Троцкий на съезде получил возможность изложить некоторые постулаты своей теории перманентной революции, подчеркнув особо, что для ее успеха необходим союз пролетариата и крестьянства. Хотя по существу коренных вопросов Троцкий был близок к позиции Ленина, старые узы с правым крылом Российской социал-демократии держали его цепко. При голосованиях за многочисленные резолюции Троцкий выступал за проект то большевиков, то меньшевиков, но все время казалось, что между ним и Лениным намечается мир. Кстати, этому пытался способствовать М. Горький, присутствовавший на ряде заседаний. Но все напрасно. Троцкий, похоже, упивался своей независимостью, неортодоксальностью и оригинальностью. Он уже вкусил славы, известности и понимал, что может добиться большего, если пойдет вразрез с партийной линией и покажет свою независимость. Часто его заявления, реплики, позиция диктовались соображениями личностного характера. Не случайно Ленин в своем письме к Горькому после V съезда писал, что поступки Троцкого во многом объясняются позерством{105}.
Вернувшись из Лондона через Берлин, где его ждала Н.И. Седова, Троцкий с семьей бросил якорь в Вене. К этому периоду относятся его многие новые политические и идейные знакомства, возобновление старых, глубокое проникновение в социалистическое движение в Европе. Пожалуй, ни один российский революционер того времени не был боґльшим «европейцем», чем Троцкий. Блестяще владея немецким и французским языками, слабее английским, «любовник революции» был своим у социал-демократов Германии, Франции, Швейцарии, Англии. Везде у него были близкие знакомые, журналистские интересы, планы на издание своих работ.

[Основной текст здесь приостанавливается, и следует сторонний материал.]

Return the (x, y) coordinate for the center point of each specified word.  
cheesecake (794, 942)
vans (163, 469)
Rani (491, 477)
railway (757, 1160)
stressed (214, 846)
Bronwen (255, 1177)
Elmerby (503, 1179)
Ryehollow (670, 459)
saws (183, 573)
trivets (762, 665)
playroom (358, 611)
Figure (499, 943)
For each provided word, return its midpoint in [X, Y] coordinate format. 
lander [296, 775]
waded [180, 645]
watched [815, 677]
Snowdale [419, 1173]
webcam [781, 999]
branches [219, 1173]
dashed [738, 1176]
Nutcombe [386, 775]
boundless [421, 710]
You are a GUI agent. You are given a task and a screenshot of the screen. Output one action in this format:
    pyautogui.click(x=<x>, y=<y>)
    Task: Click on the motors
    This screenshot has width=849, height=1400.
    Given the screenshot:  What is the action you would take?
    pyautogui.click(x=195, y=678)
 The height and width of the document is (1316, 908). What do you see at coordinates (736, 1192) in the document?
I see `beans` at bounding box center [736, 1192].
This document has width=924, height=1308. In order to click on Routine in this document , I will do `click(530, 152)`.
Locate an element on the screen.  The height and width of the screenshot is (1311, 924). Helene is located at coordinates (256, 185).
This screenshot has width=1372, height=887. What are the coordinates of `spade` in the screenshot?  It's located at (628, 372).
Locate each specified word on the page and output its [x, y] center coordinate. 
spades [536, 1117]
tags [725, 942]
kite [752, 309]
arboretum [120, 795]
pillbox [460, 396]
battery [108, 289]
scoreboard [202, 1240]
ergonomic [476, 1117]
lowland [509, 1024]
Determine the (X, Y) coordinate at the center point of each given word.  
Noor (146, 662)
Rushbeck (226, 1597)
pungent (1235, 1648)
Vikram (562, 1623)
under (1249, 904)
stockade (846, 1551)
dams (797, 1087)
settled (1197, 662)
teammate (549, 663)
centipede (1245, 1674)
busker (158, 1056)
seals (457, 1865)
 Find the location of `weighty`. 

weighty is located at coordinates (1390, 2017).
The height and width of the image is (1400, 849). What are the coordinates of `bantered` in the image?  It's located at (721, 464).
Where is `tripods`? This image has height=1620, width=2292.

Прежде всего он возобновил тесные связи с Парвусом, социал-демократом, выходцем из России, который, как и Троцкий, «приезжал» в революцию 1905 года и, как и он, был приговорен к ссылке в Сибирь. Парвусу удалось бежать. Это был высокообразованный марксист, выдвинувший основные элементы концепции перманентной революции, которые его друг основательно у него заимствовал. (Подробнее об этом мы поговорим в четвертой главе.) Троцкий не скрывал, что в молодые годы он многому научился у Александра Львовича.
Троцкий до смерти Парвуса (в 1924 г.) сохранил к нему личные теплые чувства. Этот человек познакомил его в 1907 году с «папой» II Интернационала Карлом Каутским. Вот как описывал первую встречу с ним Троцкий: «Беленький, веселый старичок с ясными голубыми глазами приветствовал меня по-русски: «Здравствуйте!» В совокупности с тем, что я знал о Каутском из его книг, это создавало очень привлекательный образ. Особенно подкупало отсутствие суетности, что, как я понял впоследствии, было результатом бесспорности в то время его авторитета и вытекавшего отсюда внутреннего спокойствия… Его ум угловат, сух, лишен находчивости, не психологичен, оценки схематичны, шутки банальны»{106}. Но масштабность мышления Каутского поразила его. Когда прощались с Каутским, Троцкому показалось, что все были ниже на голову этого маленького старичка.
Потом Троцкий напишет уже совсем по-другому об этом теоретике. Не останется и тени восхищения им: «Весь авторитет Каутского держался на примирении оппортунизма в политике с марксизмом в теории… Война принесла развязку, раскрыв в первый же день всю ложь и гниль каутскианства… «Интернационал есть инструмент мира, а не войны» – Каутский ухватился за эту пошлость, как за якорь спасения». Этот человек, продолжал безжалостно Троцкий, «разрабатывая марксизм в квакерском направлении, ползал на четвереньках перед Вильсоном…»{107}. Хотя сегодня ясно видна историческая правота Каутского, а не большевиков.